# [RECORDS PROVIDED]
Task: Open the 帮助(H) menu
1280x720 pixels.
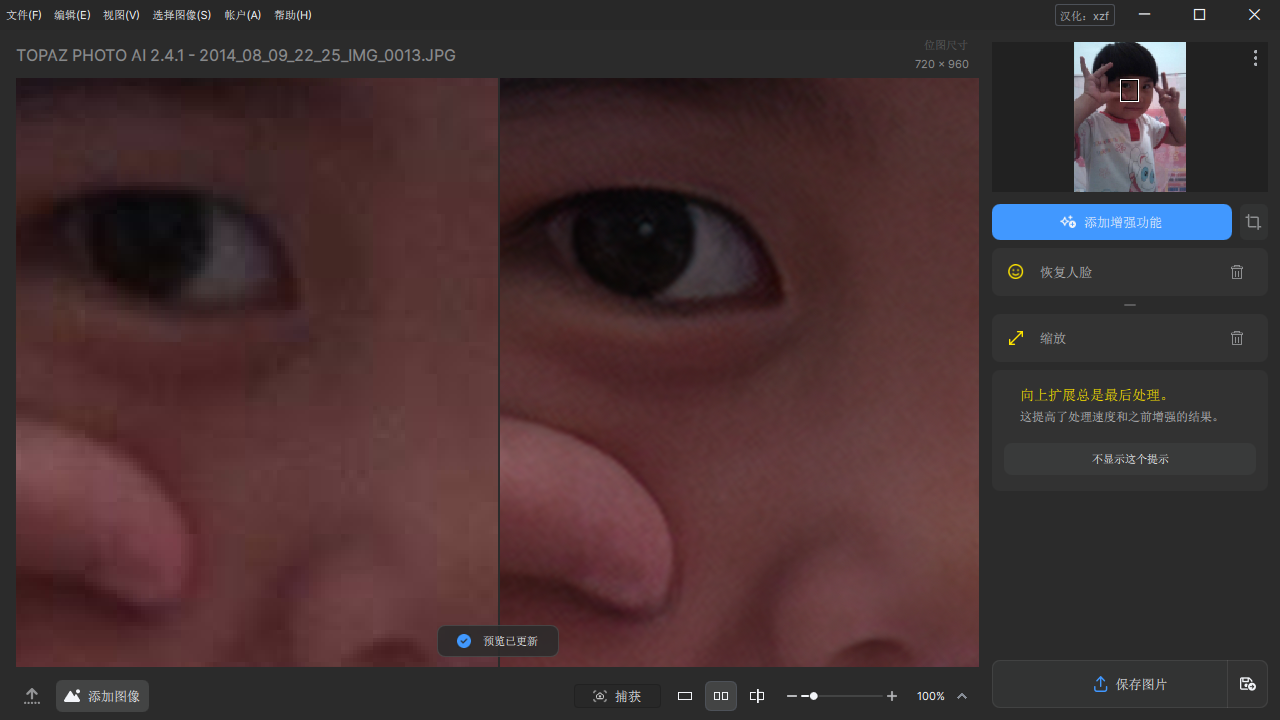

---

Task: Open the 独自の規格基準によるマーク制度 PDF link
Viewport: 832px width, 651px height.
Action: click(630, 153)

# [WHAT IS REQUIRED]
The lines sought are those in the data above that include the string "Open"; copy each one.

# [YOUR RESPONSE]
Task: Open the 帮助(H) menu
Task: Open the 独自の規格基準によるマーク制度 PDF link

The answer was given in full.